Government support has also helped to lower the cost of solar power. Rooftop solar system costs fell 64% from 2010 to 2020 in the US as cells became more efficient and higher volumes lowered prices.
How much money?
So, benefits can work, but what is the right amount?
It is too low, and the funding is ineffective. Giving everyone a $1 off electric car coupon isn’t going to change anyone’s purchasing plans. But subsidies can be set very high.
The government doesn’t need to spend money persuading consumers who are already planning to buy an electric car and can afford it, yet studies show that clean energy subsidies don’t resonate with wealthy people. When prospective buyers receive subsidies, they are known as “free riders.”
The right financing attracts new customers while avoiding free riders and overspending already convinced people. Subsidy can only work if it convinces a previously disinterested customer to buy a product.
How long should the funding last?
Timing is also important when considering the amount of funding. When a promising technology is new and expensive, free riders are out of trouble. Substantial financing may be needed to attract new customers, build emerging markets, and support business growth.
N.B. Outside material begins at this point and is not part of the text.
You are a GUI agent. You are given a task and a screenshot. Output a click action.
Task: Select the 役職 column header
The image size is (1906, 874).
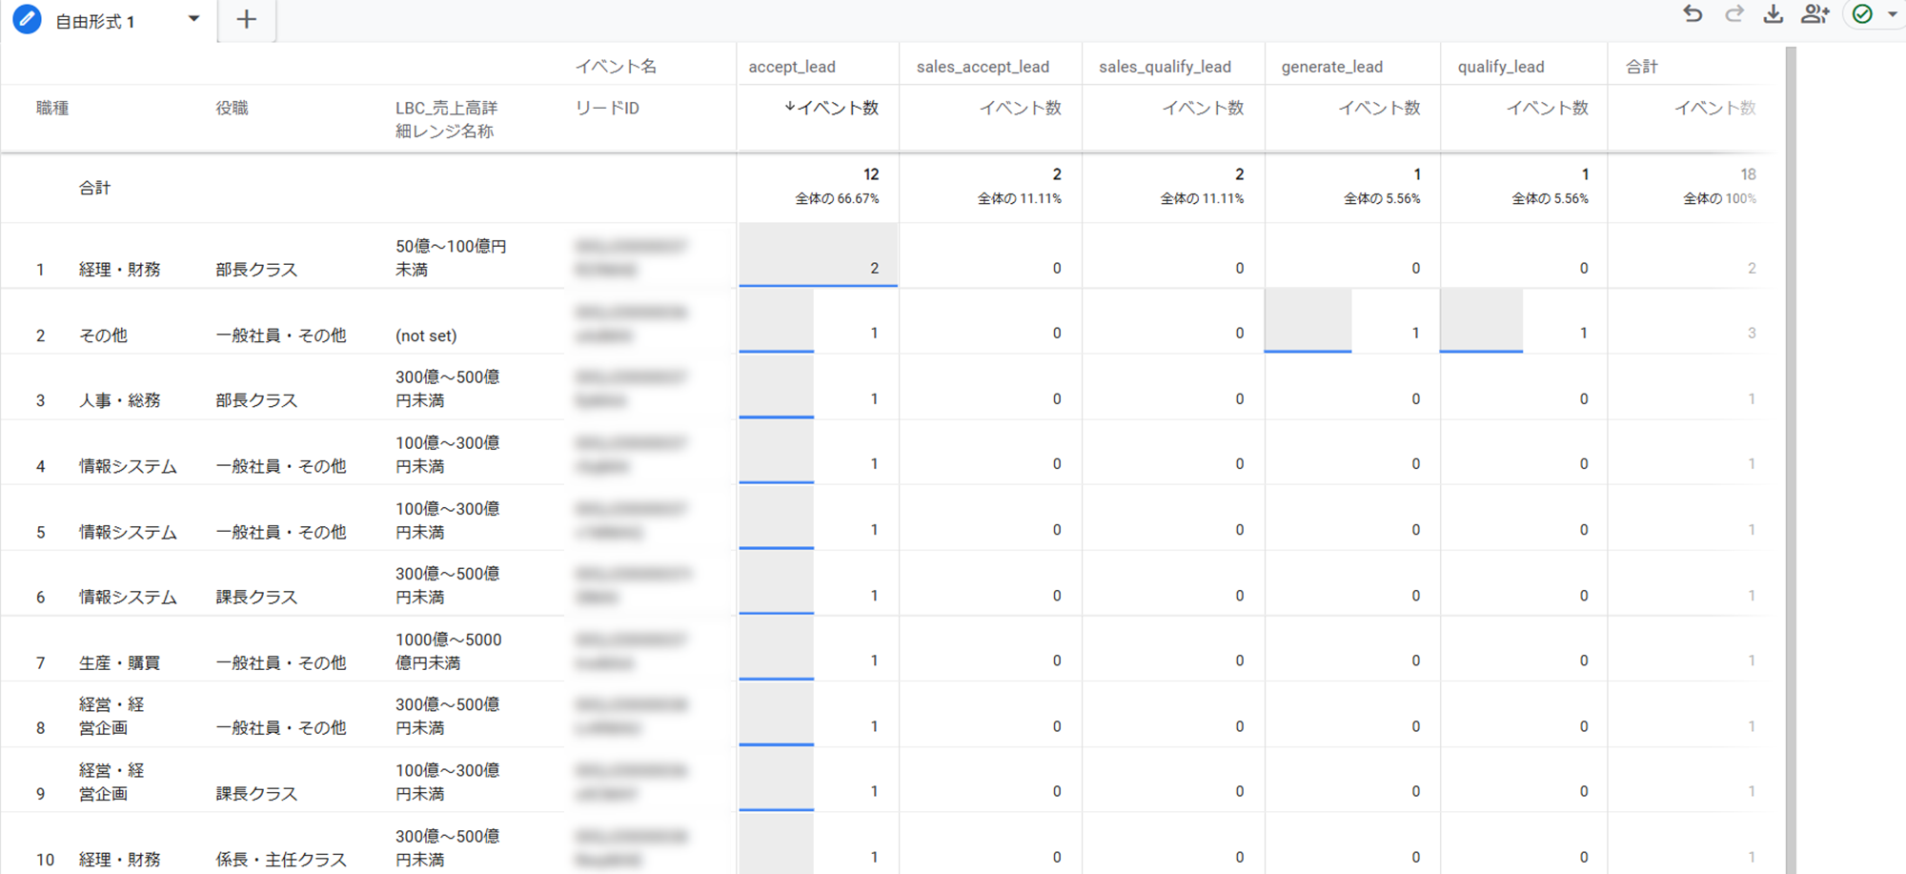coord(232,108)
Solar energy is a good example: In 2005, solar energy was many times more expensive than traditional sources of electricity. Subsidies, such as the 30% Investment Tax Credit established that year, helped lower prices, and today’s solar is about one-tenth the price and cost-competitive with other sources of electricity.
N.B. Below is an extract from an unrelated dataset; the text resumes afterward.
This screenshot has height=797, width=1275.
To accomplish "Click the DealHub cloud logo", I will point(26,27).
Once clean technology is competitive, subsidies may play an important role in accelerating the energy transition, but at a lower level than before.
In our research on residential solar panels, we estimate that the eligible subsidy for rooftop solar should have been higher at the beginning than the actual federal tax credit but declined rapidly, dropping to zero after 14 years from its inception date.
By starting the subsidy at about 20% higher, our models found that they will increase production faster, which will reduce costs faster and reduce the need for higher subsidies in the future.
Should subsidies end eventually?
It makes sense that subsidies should disappear entirely once the technology is sufficiently cost-competitive. However, even if the technology is competitive, it may be worth more funding if the speed of adoption is important.
The argument for continued funding depends on whether the additional adoption it stimulates is cost-effective in reducing emissions. Wind energy is cheaper than fossil energy in many parts of the country. However, we have found that continued wind energy subsidies will lead to valuable emissions relief.
That said, sometimes the benefits do come around when they shouldn’t.
Fossil fuels have been heavily subsidized for decades, despite harming human health, the environment and the climate, all of which raise the cost to society. Governments around the world will spend nearly $700 billion on fossil-fuel subsidies by 2021. The US government, in recent years, has spent more on renewable energy tax credits than on fossil fuels, which is a promising alternative to government subsidies.
While the US was the focus of our solar subsidy research, this way of thinking—weighing the costs and benefits of subsidies—can be used in other nations to design better incentives for clean energy technologies.
Funding is just one policy tool, but it is important for both stimulating early-stage technologies and accelerating the deployment of more competitive options. As the world attempts the most rapid energy transition in history, today’s financing decisions will affect its ability to succeed.
Eric Hittinger is an associate professor of public policy at the Rochester Institute of Technology. Eric Williams is a professor of sustainability at the Rochester Institute of Technology. Qing Miao is an associate professor of public policy at the Rochester Institute of Technology. Tiruwork B. Tibebu is a Ph.D. student at Rochester Institute of Technology.